Ophthalmology Expert Witness Testimony Allowed In Part

Plaintiff filed suit against defendants related to an alleged injury while in prison.  Plaintiff hired an Ophthalmology Expert Witness to provide testimony.  Defendant filed a motion to exclude this expert witness testimony.  The court granted the motion in part and denied it in part.

Facts:  This case (Montanez v. Trost – United States District Court – Southern District of Illinois – June 20th, 2019) involves an alleged injury inside a prison.  The plaintiff alleges that he was injured after an incident in the prison and filed this lawsuit against the defendants.  The plaintiff has hired Ophthalmology Expert Witness David Yoo, M.D. to provide expert witness testimony.  The defendant has filed a motion to exclude the expert witness testimony of Dr. Yoo.

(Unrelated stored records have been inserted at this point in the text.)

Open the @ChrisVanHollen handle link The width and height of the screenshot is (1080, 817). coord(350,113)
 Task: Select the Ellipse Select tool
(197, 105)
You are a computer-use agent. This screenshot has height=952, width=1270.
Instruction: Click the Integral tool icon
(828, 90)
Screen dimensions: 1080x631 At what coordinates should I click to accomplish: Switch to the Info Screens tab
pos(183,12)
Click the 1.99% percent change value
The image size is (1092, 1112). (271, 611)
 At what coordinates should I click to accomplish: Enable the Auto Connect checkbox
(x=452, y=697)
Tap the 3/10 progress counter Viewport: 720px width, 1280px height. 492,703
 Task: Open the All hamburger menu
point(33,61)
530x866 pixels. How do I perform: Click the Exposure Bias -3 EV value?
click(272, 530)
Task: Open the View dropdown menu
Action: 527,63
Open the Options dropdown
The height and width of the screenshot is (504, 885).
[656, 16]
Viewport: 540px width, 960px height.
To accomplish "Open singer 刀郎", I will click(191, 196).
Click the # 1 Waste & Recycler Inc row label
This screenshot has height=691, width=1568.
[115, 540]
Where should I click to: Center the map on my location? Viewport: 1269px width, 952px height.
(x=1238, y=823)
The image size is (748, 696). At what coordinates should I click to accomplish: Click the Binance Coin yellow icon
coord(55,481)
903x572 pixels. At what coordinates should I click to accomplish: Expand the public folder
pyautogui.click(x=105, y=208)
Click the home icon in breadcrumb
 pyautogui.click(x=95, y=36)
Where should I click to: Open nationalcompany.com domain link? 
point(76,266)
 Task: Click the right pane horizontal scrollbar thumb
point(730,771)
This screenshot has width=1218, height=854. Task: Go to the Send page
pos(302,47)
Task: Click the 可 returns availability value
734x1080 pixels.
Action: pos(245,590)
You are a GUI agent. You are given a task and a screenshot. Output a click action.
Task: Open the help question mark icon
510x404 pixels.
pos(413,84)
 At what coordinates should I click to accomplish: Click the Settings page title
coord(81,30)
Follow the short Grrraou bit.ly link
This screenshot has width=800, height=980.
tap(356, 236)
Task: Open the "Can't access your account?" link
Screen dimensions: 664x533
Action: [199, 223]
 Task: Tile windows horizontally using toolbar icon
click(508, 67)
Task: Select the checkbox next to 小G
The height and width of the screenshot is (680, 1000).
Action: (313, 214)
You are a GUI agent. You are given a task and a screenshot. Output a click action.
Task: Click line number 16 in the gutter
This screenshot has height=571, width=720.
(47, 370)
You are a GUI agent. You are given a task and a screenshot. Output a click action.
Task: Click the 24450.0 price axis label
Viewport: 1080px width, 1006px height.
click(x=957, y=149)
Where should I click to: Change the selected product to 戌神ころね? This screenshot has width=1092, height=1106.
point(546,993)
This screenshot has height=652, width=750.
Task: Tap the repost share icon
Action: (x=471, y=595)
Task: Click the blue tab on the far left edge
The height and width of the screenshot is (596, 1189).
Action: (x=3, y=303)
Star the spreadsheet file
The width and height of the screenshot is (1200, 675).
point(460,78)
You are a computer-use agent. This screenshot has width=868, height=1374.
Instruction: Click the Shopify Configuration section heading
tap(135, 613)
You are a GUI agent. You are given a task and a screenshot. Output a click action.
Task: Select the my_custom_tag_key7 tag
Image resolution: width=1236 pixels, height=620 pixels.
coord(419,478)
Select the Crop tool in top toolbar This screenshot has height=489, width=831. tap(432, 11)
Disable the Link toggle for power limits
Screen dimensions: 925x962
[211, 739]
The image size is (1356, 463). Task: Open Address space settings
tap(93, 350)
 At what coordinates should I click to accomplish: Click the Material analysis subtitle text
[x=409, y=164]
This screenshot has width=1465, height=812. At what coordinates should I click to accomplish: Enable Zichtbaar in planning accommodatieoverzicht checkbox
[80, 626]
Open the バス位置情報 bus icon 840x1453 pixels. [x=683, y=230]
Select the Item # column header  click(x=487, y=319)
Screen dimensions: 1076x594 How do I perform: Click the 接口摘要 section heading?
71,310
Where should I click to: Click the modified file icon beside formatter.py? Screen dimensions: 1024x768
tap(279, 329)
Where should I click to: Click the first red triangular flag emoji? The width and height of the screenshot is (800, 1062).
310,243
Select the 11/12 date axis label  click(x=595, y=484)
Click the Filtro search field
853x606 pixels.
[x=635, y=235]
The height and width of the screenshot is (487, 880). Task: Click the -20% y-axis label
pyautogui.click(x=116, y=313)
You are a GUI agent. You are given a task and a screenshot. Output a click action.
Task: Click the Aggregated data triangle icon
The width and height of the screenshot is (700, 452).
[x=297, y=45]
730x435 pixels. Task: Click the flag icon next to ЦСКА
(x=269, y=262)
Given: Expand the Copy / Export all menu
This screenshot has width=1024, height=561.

Discussion: Dr. Yoo was hired by the plaintiff to provide an opinion about Montanez’s medical injuries.  The defendants allege that Dr. Yoo is not qualified to provide testimony on the standard of care for a primary care physician.  In addition, the defendants argue that Dr. Yoo’s opinions are not supported by the record and that he has made improper legal conclusions suggesting that the defendant, “created or conduced a policy or practice that resulted in insufficient or inadequate healthcare.”

The court notes that Dr. Yoo is an ophthalmic surgeon whose practice involves patients who have had trauma and cancers around the eyes as well as other ophthalmic conditions.  In addition, the court states that he is board certified in the field of ophthalmology and thus is qualified as an expert in that field.

The court states that Do. Yoo has admitted that he is not a primary care physician or utilization management physician.  Thus, the court opines that he is therefore not qualified to render an opinion on the standard of care for those physicians.  He is, however, qualified to testify whether the defendants’ treatment of the plaintiff adversely impacted the plaintiffs ophthalmic issues and contributed to his ongoing pain.

The defendants argue that Dr. Yoo’s opinions are improper legal conclusions.  The court agrees that some of Dr. Yoo’s opinions are in fact legal conclusions and will not be able to testify that the plaintiff’s conditions constituted a “serious medical need”

Conclusion:  The motion to exclude the expert witness testimony of David Yoo, M.D. is granted in part and denied in part.